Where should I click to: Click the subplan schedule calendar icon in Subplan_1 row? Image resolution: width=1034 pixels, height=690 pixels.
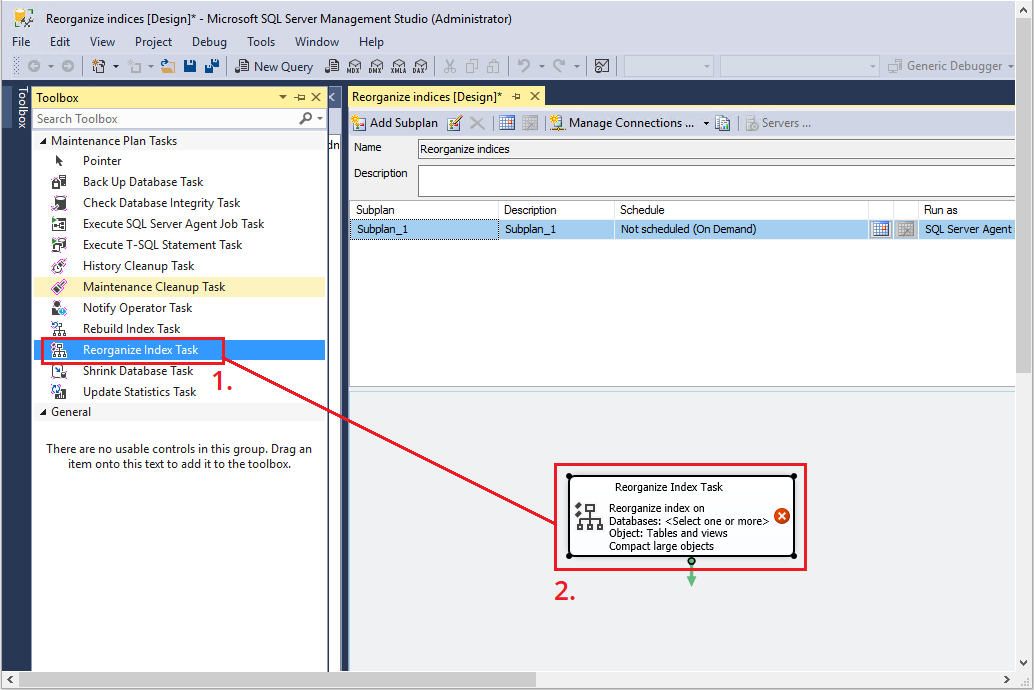880,229
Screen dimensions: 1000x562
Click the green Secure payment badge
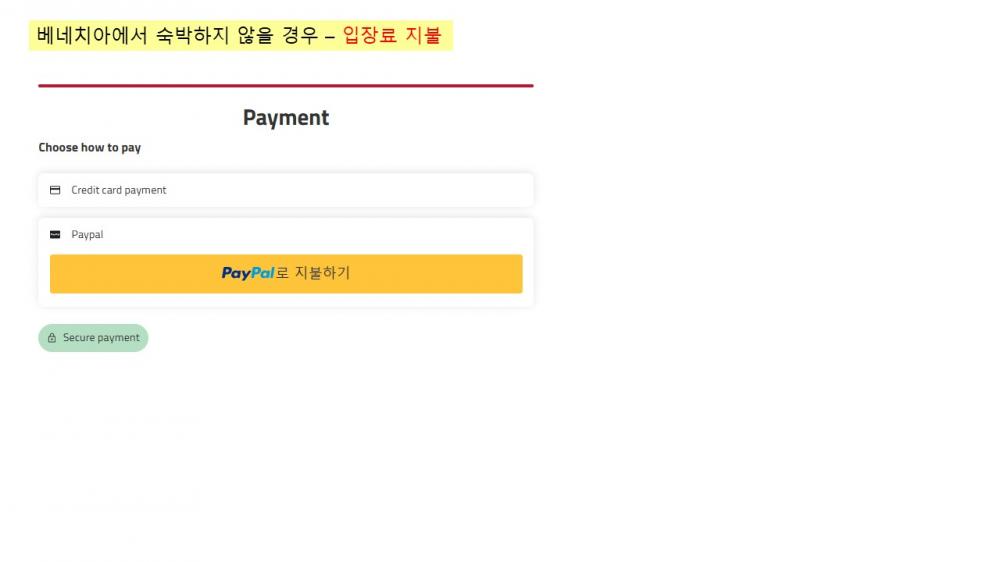pos(93,337)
★ ★ ★ ★
#### [Exercise objective]
With the pictures omitted, the entries are to be transcribed in full, exactly as they appear.

#### [Written answer]
Where should I click to: Click the subplan schedule calendar icon in Subplan_1 row? Image resolution: width=1034 pixels, height=690 pixels.
880,229
Screen dimensions: 1000x562
Click the green Secure payment badge
pos(93,337)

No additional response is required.